Portand State’s largest psychology grant in 15years will go to study family-workplace stress

Leslie Hammer, Portland State professor of psychology, finds herself darting back and forth across the country these days.

 

She is busy setting up a three-year study of worker-family stresses funded by a $1.4 million grant from the National Institute for Occupational Health and Safety (NIOSH).

 

The grant sets up the creation of the Center for Work-Family Stress, Safety and Health housed in the psychology department at PSU. The center also involves Michigan State University and Oregon Health and Science University.

 

Hammer said the grant is the largest in the psychology department in the 15 years she has been here.

 

“I think this is really important research,” said Hammer. “I want to make life better for working families. The more we realize what organizations can do to relieve family stress, the better it will be for workers.”

 

The goal of the study is to investigate what supervisors might do to ease work-family stress. The center will use the research to construct and implement a model-training program for supervisors. It is being done with the cooperation of the director of health at the United Food and Commercial Workers union. Hammer’s center is one of four such studies in the country funded by NIOSH. The four have separate projects and will share results.

 

The target group of Hammer’s study is a very large grocery chain in the east, with concentration in Boston, New York, Connecticut and the Middle Atlantic States.

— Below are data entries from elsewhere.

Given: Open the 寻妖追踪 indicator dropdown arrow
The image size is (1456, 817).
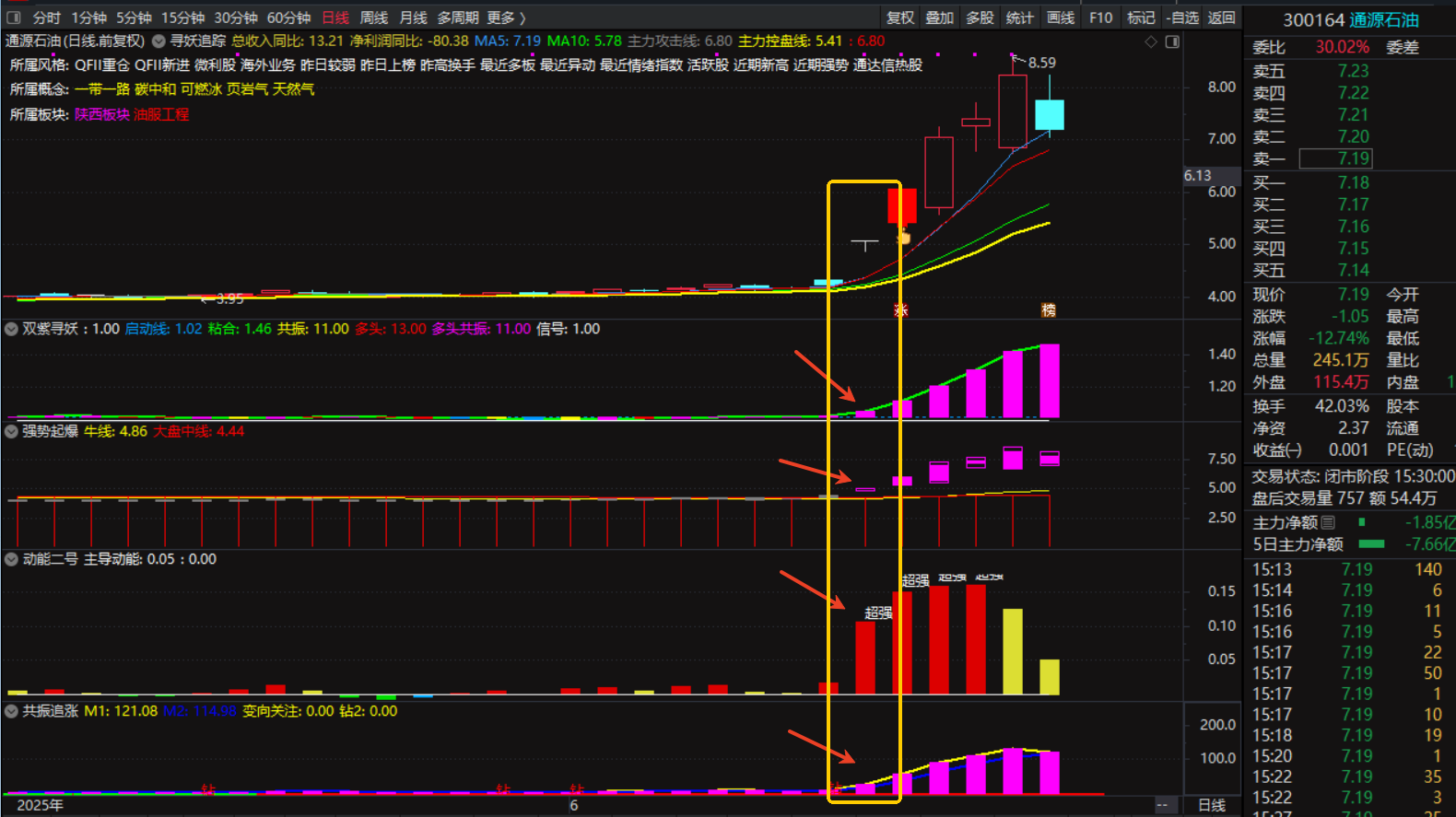Looking at the screenshot, I should [159, 41].
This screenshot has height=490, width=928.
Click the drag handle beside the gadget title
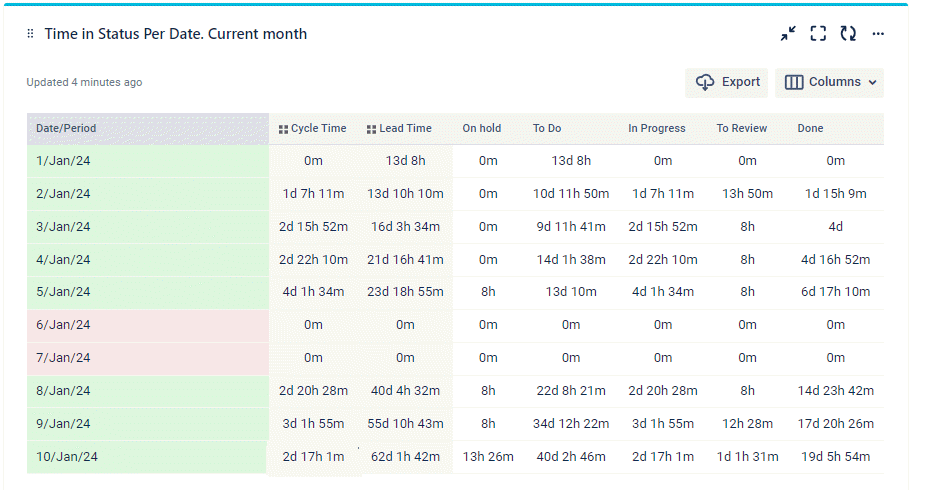click(31, 34)
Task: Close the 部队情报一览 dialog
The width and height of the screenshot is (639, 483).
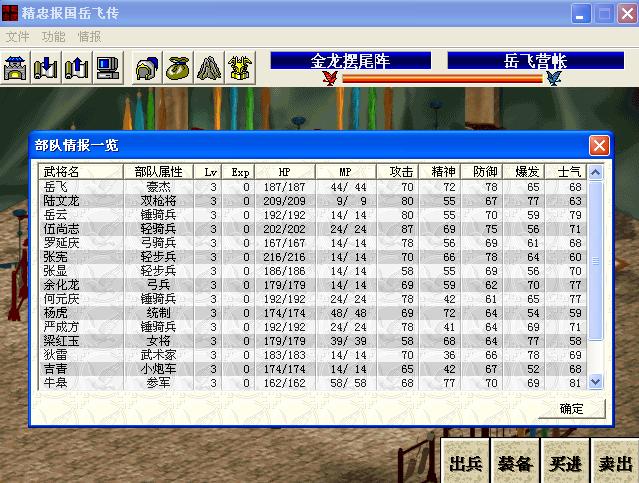Action: [x=598, y=146]
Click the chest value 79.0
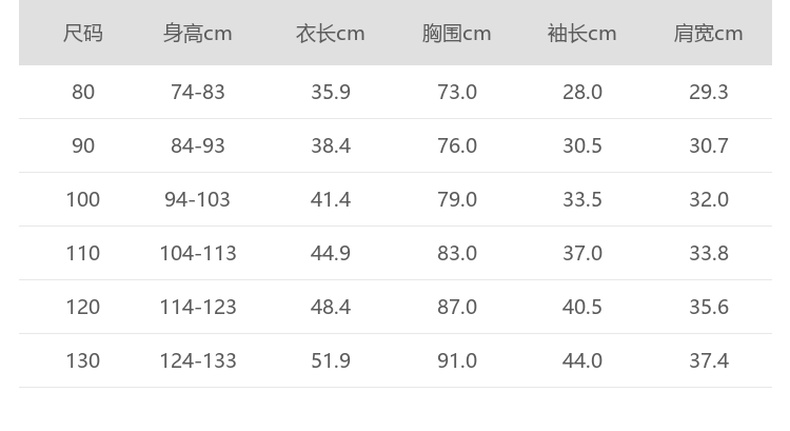790x431 pixels. 456,200
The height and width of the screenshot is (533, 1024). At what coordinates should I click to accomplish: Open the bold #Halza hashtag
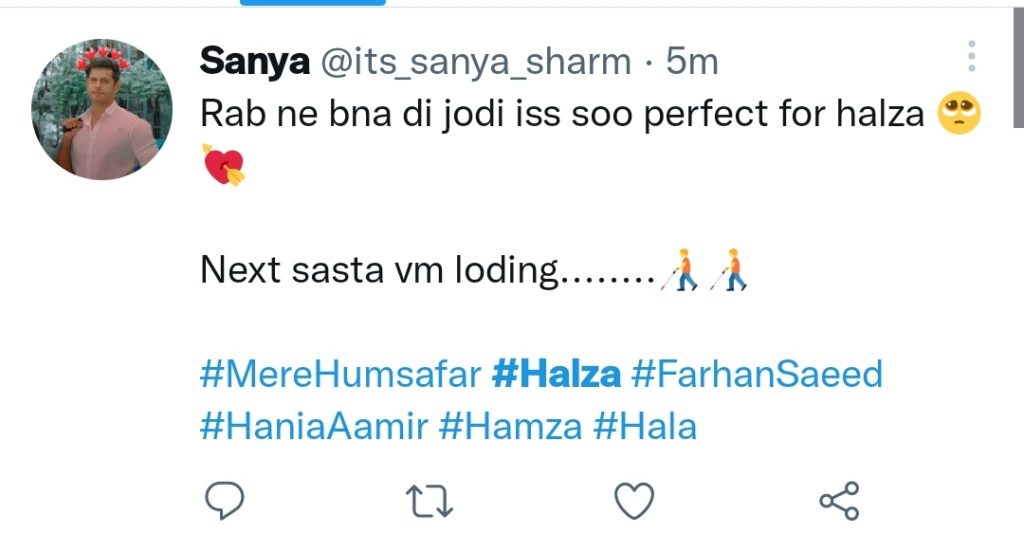click(x=557, y=375)

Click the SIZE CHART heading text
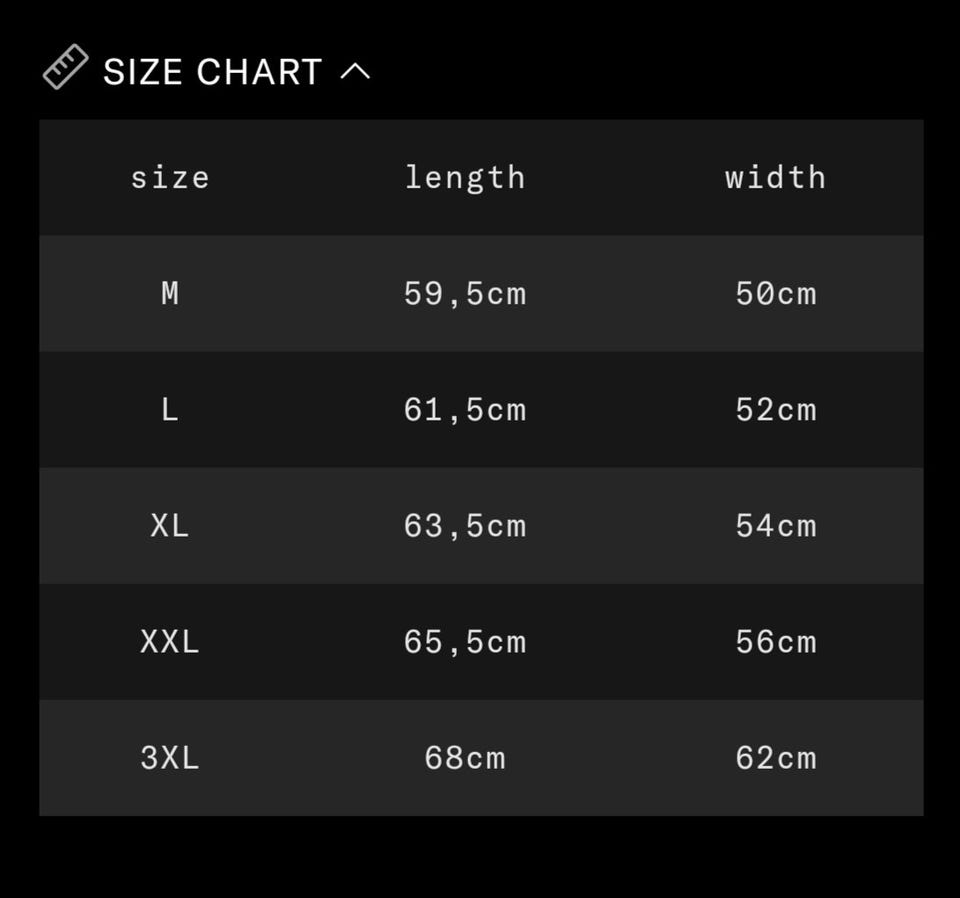tap(212, 72)
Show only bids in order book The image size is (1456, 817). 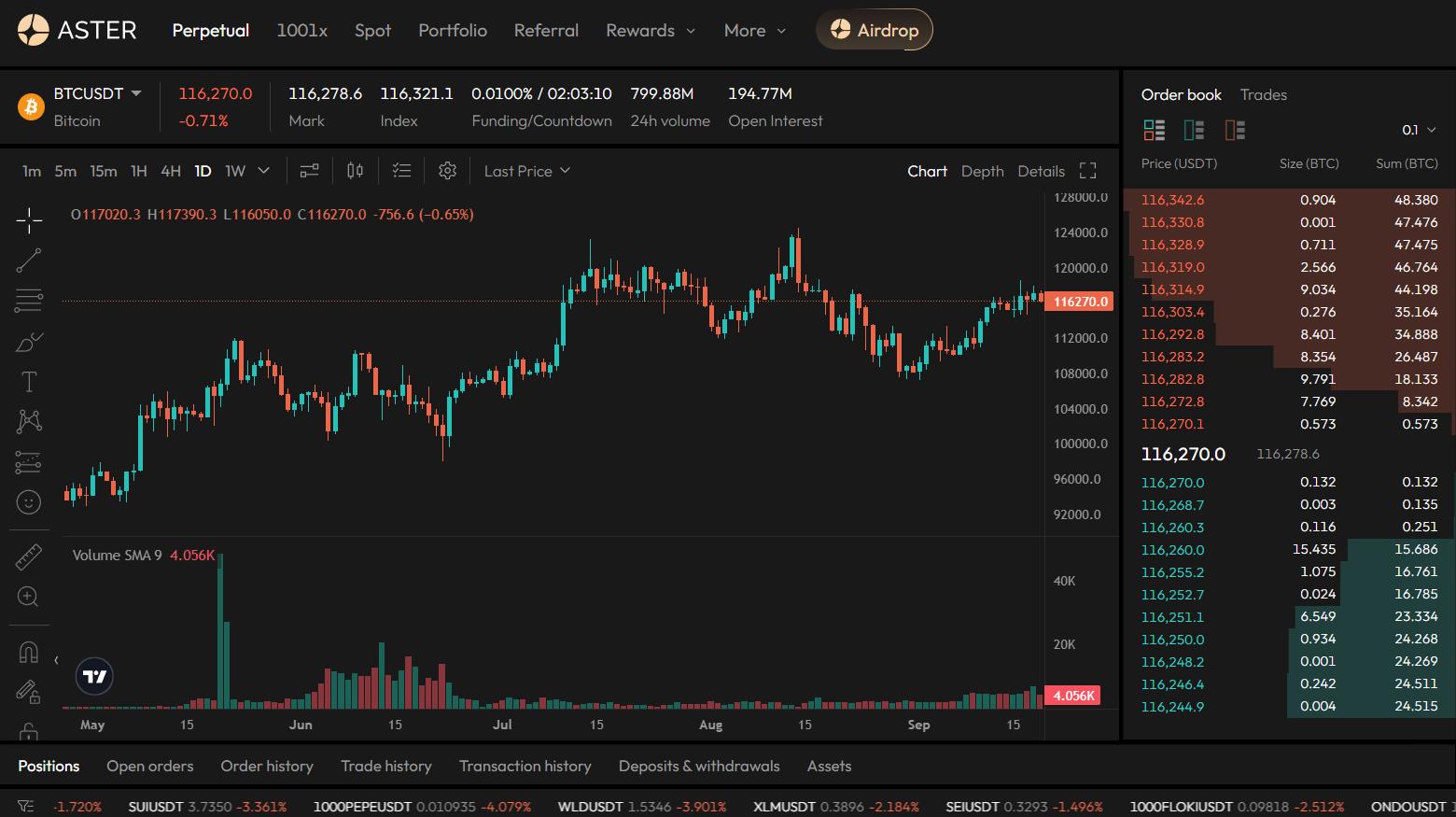(1194, 130)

It has 120,000 employees.

 

“Most are working at minimum wage or barely above,” Hammer said. The research will also look at the management level. The ultimate outcome will involve “the training of store managers on how to be more responsive to work-family demands,” she said.

 

So far, the research team has conducted focus groups involving part-time and full-time workers, department heads and floor managers. Hammer did her research in Boston. The center’s associate director, Ellen Ernst Kossek of Michigan State, conducted focus groups in Connecticut. After this data is analyzed, the next step will be a survey of a broader section of employees.

 

One of the important outcomes Hammer looks for is insight into the issue of employee safety.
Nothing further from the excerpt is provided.